◆ Material supplied ◆
+-------+
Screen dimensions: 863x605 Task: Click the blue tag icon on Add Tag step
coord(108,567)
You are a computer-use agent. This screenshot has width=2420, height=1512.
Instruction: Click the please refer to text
+-------+
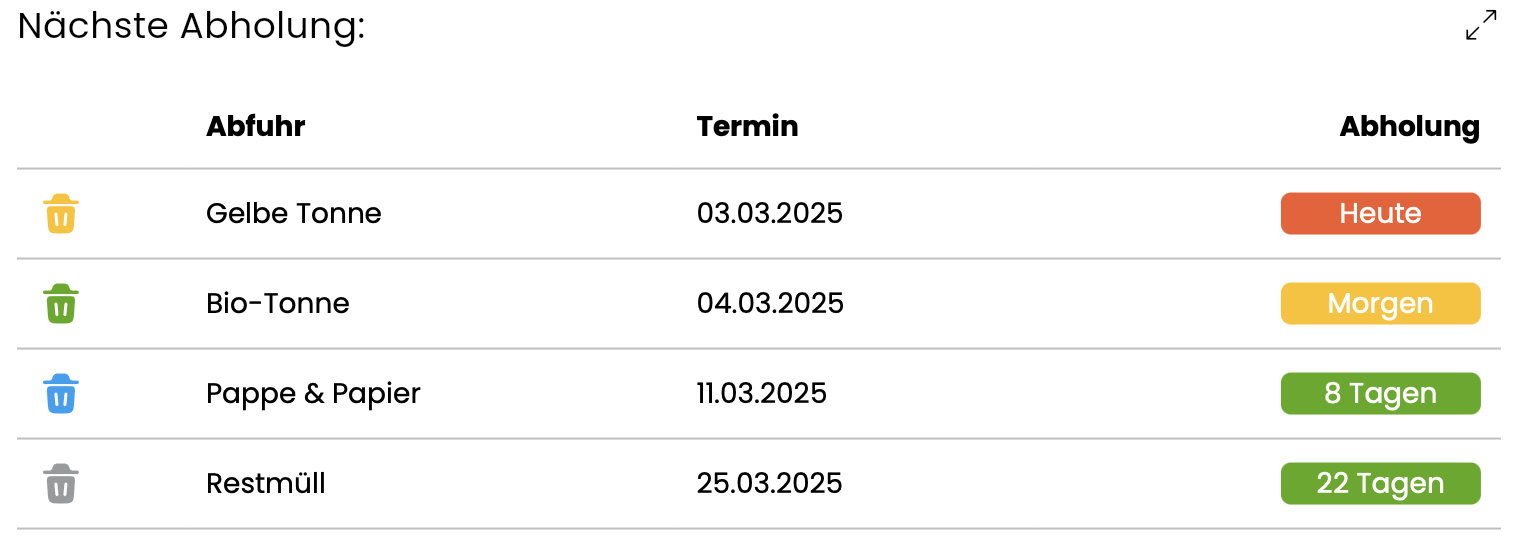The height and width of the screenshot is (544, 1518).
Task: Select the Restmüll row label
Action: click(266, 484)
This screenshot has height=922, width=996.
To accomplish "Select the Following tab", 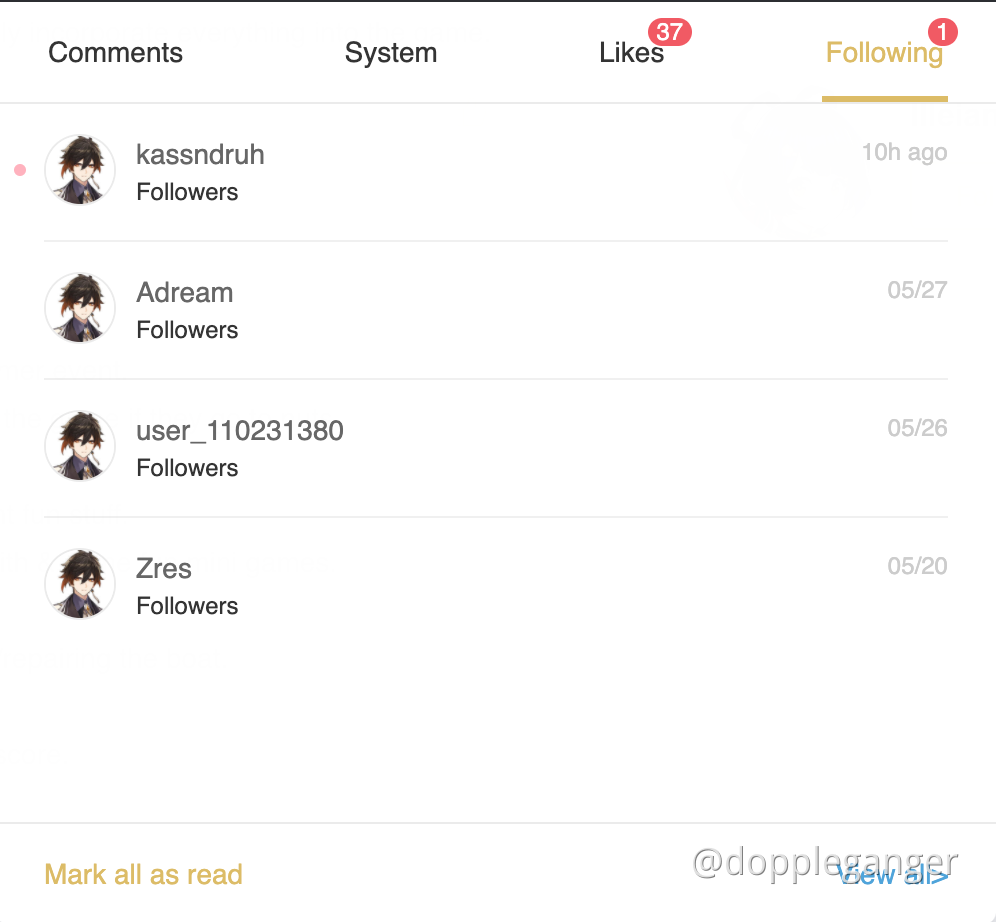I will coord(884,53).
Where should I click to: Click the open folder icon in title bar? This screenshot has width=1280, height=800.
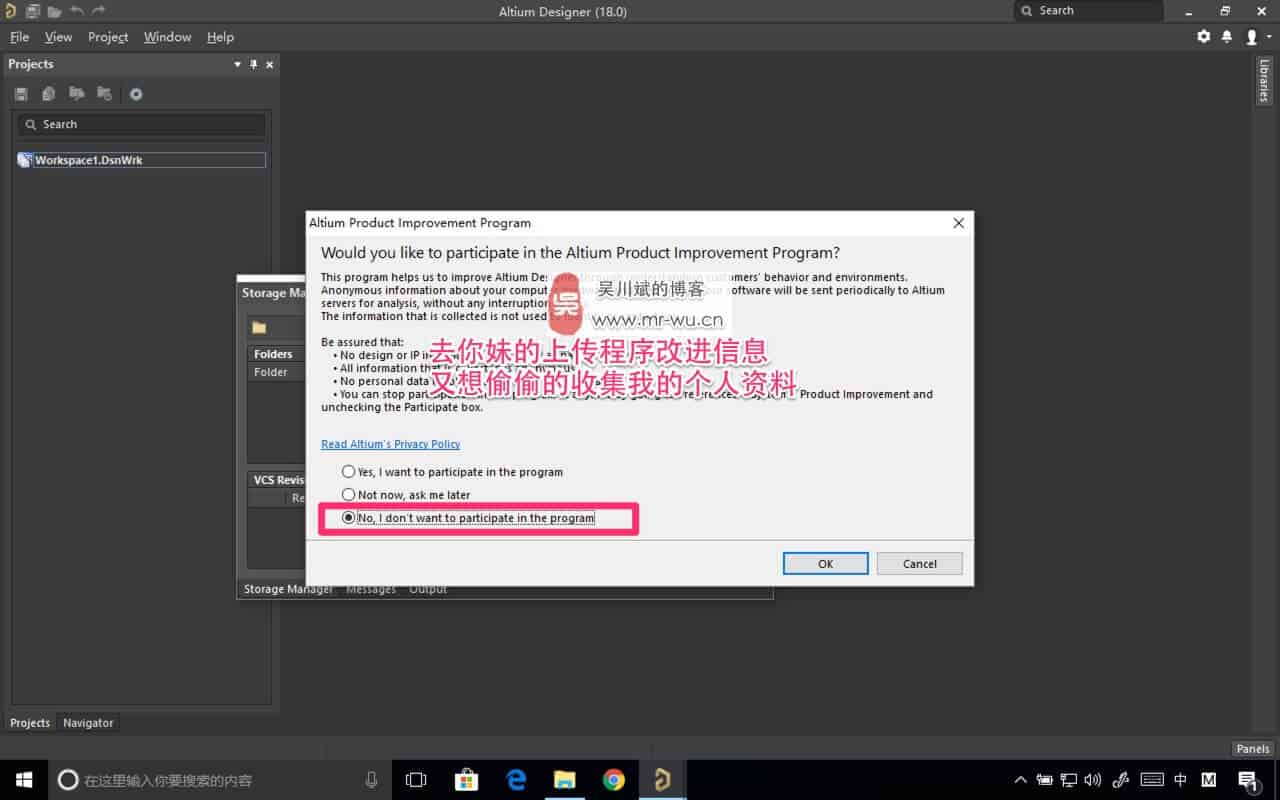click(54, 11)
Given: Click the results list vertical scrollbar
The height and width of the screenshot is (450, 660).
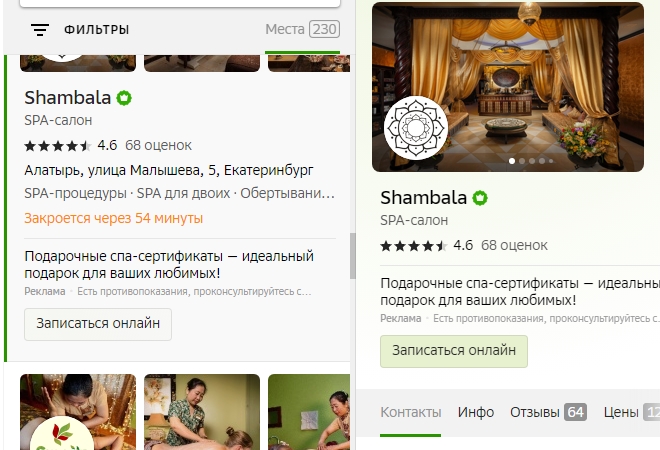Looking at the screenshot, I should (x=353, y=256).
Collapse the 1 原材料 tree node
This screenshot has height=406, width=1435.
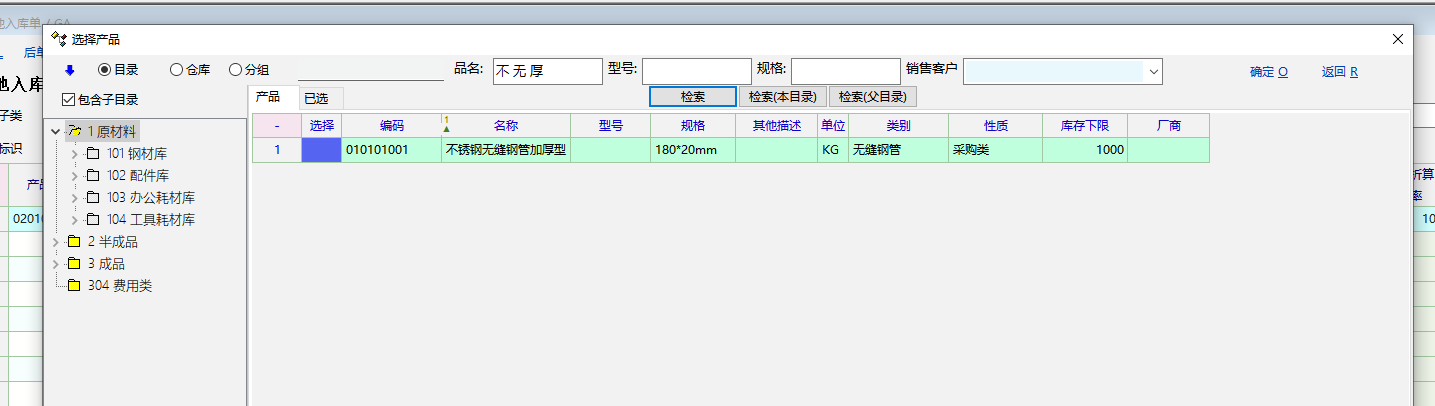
+-------+
◆ Short exercise ◆
Arrange the material starting at the line containing "Collapse the 1 原材料 tree node" and ending at the line containing "This screenshot has height=406, width=1435." as a numbered list, omitting blank lines.

◆ Correct output ◆
1. Collapse the 1 原材料 tree node
2. This screenshot has height=406, width=1435.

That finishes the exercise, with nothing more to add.